# SHORT EXERCISE
Pick out every line in the records below that contains the word "Click", and copy each of those lines.

# DATA FOR THIS TASK
>> Begin

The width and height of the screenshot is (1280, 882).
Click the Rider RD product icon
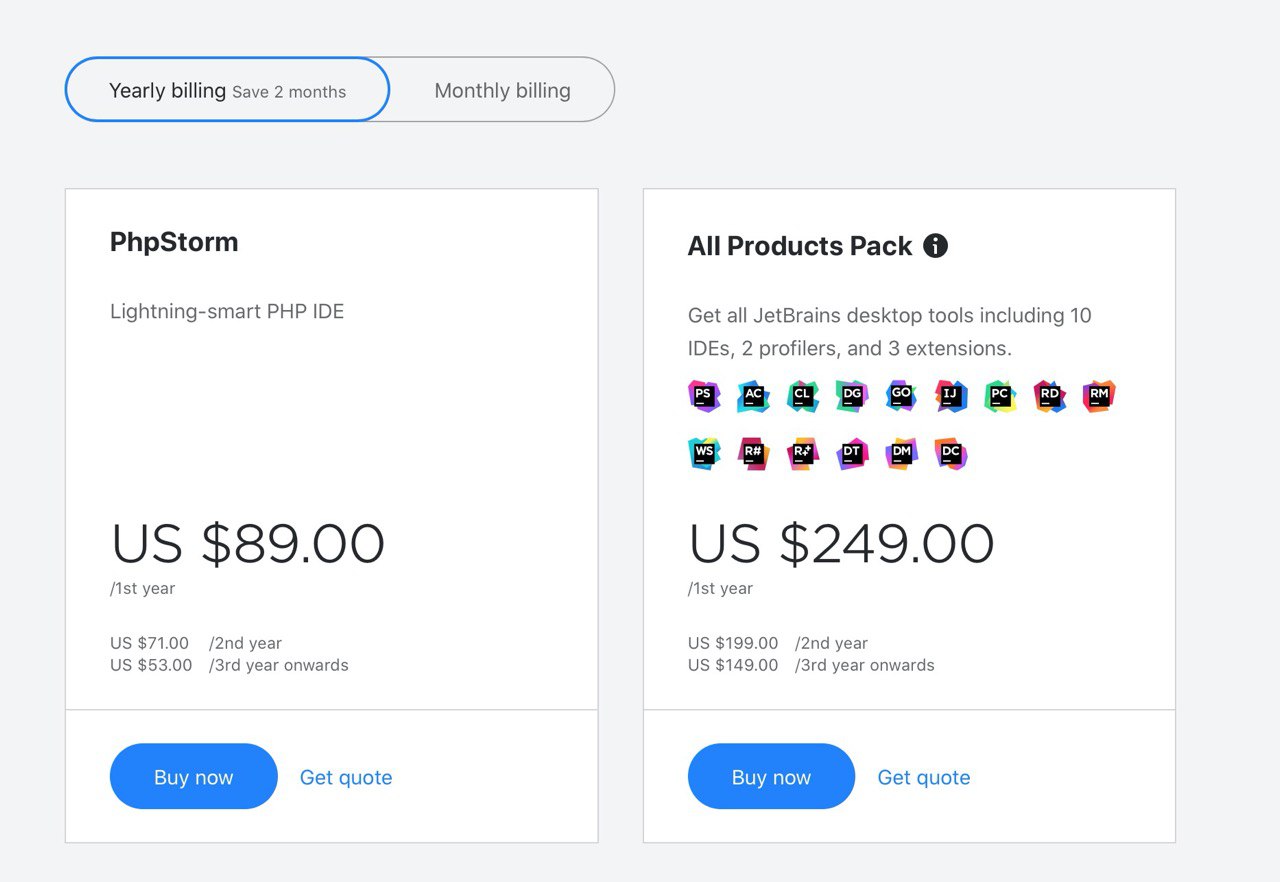coord(1049,396)
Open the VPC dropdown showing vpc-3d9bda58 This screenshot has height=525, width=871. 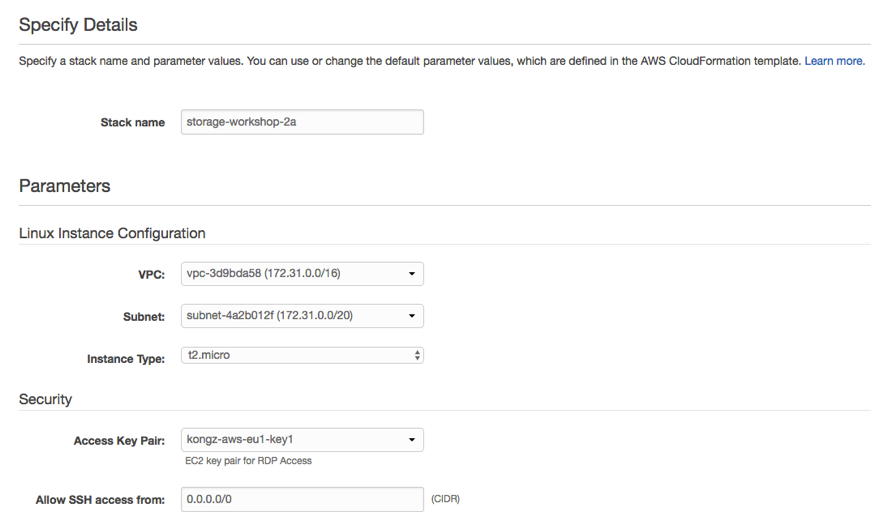(x=302, y=274)
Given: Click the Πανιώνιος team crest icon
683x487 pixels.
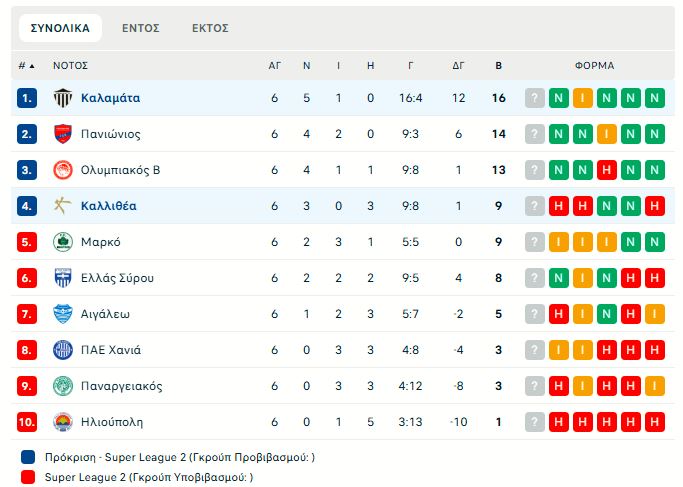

>> End

# SOLUTION TO THE EXERCISE
Click the Rider RD product icon
Given: Click the Πανιώνιος team crest icon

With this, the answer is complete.